Refuse Take All

Hiya!

I’m trying to restrict the player from getting themselves in trouble.
To accomplish this, I’m restricting Undo, Carry Capacity (sort of)…

… and they shouldn’t be able to use “take all”.

However, when I try to dismiss it as “a mistake”, it still carries out the action but doesn’t print it - or at least part of the action.
The player is punished for trying to take stuff that doesn’t belong to them.

And unless I messed up, “instead of taking all:” just gave me errors.

I’m at the office right now (during my break, don’t worry) so I can’t see the exact error but any ideas would be much appreciated.

And now I’m going to eat my cookie.

Don’t try to do it with “as a mistake.” That’ll only allow you to catch literal strings, and you’ll be certain to miss something (“take everything,” “get all,” “pick up all”).

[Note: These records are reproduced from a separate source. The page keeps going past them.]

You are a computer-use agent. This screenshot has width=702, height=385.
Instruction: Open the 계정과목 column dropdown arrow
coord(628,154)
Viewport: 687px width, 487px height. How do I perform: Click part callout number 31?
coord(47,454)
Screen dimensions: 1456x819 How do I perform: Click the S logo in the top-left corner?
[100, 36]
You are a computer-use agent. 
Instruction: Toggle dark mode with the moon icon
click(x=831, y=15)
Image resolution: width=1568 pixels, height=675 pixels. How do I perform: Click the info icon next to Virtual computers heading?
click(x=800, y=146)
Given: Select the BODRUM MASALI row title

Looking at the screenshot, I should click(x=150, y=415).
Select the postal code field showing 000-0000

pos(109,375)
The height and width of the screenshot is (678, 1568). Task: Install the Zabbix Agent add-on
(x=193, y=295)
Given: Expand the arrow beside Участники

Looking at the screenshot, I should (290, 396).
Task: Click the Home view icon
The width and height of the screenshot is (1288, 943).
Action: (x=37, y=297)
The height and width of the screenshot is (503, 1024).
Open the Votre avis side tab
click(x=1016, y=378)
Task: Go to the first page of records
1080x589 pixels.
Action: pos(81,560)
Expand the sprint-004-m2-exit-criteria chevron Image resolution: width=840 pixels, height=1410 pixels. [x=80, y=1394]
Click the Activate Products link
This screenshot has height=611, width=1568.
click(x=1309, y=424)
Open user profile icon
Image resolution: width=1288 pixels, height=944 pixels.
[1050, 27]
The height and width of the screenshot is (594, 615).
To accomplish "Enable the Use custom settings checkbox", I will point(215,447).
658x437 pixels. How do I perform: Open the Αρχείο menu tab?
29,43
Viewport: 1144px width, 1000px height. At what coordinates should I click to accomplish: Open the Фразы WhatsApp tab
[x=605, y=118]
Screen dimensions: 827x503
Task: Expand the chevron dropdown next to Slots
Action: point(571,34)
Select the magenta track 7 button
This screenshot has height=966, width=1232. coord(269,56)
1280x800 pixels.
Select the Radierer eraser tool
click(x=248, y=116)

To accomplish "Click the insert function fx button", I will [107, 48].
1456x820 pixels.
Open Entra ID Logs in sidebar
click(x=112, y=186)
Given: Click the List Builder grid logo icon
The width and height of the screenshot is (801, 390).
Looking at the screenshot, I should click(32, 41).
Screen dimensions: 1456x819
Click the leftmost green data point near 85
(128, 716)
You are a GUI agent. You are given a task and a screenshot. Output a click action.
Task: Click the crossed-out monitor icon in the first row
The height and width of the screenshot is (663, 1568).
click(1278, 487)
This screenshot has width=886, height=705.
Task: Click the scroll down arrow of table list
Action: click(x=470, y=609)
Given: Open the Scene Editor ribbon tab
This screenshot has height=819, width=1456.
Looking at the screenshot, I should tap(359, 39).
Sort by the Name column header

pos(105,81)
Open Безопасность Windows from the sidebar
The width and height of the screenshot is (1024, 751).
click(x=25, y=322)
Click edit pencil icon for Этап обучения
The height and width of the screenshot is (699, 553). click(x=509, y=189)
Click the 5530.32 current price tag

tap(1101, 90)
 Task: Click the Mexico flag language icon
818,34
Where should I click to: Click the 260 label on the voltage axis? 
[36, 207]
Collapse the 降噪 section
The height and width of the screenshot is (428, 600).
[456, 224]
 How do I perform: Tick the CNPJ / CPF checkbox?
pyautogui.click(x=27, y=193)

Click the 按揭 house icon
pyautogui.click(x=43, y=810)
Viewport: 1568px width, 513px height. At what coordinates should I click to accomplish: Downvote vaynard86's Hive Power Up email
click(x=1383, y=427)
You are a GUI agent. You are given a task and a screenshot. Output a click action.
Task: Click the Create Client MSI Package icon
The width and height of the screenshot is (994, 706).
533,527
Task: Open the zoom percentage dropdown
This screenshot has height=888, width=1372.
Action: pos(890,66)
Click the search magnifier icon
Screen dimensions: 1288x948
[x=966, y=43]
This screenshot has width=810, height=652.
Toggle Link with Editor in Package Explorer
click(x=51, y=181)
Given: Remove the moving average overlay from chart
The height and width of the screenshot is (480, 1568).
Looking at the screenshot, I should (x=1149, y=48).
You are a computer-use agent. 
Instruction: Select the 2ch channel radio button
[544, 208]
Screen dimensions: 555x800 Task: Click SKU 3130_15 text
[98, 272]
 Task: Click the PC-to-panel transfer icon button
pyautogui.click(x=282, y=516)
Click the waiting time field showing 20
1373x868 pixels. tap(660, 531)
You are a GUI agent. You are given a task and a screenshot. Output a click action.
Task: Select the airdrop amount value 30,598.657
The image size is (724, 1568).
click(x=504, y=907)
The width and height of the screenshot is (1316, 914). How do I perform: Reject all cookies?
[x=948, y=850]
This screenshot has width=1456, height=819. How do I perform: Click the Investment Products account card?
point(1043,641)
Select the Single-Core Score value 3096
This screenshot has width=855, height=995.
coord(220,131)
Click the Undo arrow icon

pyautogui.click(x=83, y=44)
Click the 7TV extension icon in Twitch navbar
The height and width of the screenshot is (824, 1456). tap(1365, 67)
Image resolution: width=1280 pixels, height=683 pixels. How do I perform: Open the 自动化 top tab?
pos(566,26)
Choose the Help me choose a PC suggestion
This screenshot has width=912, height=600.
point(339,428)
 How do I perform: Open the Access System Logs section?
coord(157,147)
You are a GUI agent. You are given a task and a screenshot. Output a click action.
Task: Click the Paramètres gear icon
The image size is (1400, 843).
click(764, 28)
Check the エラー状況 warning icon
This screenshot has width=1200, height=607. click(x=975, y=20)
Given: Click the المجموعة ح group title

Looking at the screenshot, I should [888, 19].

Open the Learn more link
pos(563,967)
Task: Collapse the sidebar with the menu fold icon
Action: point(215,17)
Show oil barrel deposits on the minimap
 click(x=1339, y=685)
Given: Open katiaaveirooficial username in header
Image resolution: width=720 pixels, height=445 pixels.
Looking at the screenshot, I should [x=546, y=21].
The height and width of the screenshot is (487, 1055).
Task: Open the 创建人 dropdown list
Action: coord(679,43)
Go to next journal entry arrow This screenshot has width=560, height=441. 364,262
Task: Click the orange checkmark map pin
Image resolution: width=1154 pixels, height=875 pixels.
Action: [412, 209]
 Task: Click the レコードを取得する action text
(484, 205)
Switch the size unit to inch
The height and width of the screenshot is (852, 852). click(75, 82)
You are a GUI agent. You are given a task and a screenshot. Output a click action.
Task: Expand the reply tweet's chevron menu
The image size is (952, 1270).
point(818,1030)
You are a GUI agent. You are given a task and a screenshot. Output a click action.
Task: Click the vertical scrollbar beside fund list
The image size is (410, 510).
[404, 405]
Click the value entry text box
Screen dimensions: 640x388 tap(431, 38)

You also can’t easily do this with commands on actions, because the way “Take all” is processed is that it executes a separate taking action for everything that’s takeable. So if you’re in a room with a rock and a ring and you type “take all,” first it does the “taking the rock” action and then it does the “taking the ring” action. While the Instead rules are running the action machinery doesn’t know whether this is happening because the player typed “take all” or “take ring.”

If your purpose is to keep the player from taking things that don’t belong to them and getting punished for it, the simplest solution is something like this:

Definition: A thing is hazardous if [your criteria for determining that goes here]. Rule for deciding whether all includes something hazardous: it does not.

That allows “take all” but won’t let the player take any of the hazardous stuff.

If you just want to completely disable “take all” you can do this:

Rule for deciding whether all includes something: It does not.

This will also mess with “drop all” and the like, but you may be cool with that.

Lastly, if you want to try something fancy where you let players take things up to their carrying capacity and then tell them to stop, I had some code for this in one of my games. This is 6G60 code, not sure if it needs an update. But this might not produce the effect you want, and also involves some tinkering with the internals of how Inform handles “take all”–it uses “the multiple object list” which is the thing that Inform uses to execute “Take knife,” “take fork” etc. when it’s doing a take all.

If you want to find out more about this search the documentation for “deciding whether all includes” and “multiple object list” if that’s something you want to explore.

[EDITED to fix code mistakes]

I have a question, Matt. Would the following code muck with my stuff, or only when it’s being played by a player? To decide whether all includes something: It does not. Because I believe I need “all” for myself in the code. Would that be in jeopardy?

You mean would it muck with things like “Now everything the player carries is nowhere”? It wouldn’t–“deciding whether all includes” only affects player commands that are meant to apply to multiple objects. It doesn’t have any effect on the rest of the source code.

(side note: be sure of what you’re doing. Restricting UNDO is a sure way to annoy players. Carrying capacity, ditto)

I never knew what I was doing before and I’m not gonna start doing that now. :slight_smile:

To decide whether all includes something: it does not.

:frowning:

“Deciding whether all includes” is an activity on objects, so you need to define a rule rather than a phrase.

Rule for deciding whether all includes something: it does not.

If you do this, you should also change the message given to the player to explain that you’ve deactivated “all” universally in this game. You should be able to do this by changing the parser response that normally says “There are none at all available!” to say something else. I’m not sure which parser response that is but you should be able to find it.

The parser nothing error internal rule response (B).

that works beautifully! thanks! :smiley:

Whoops, my bad. Edited the original post.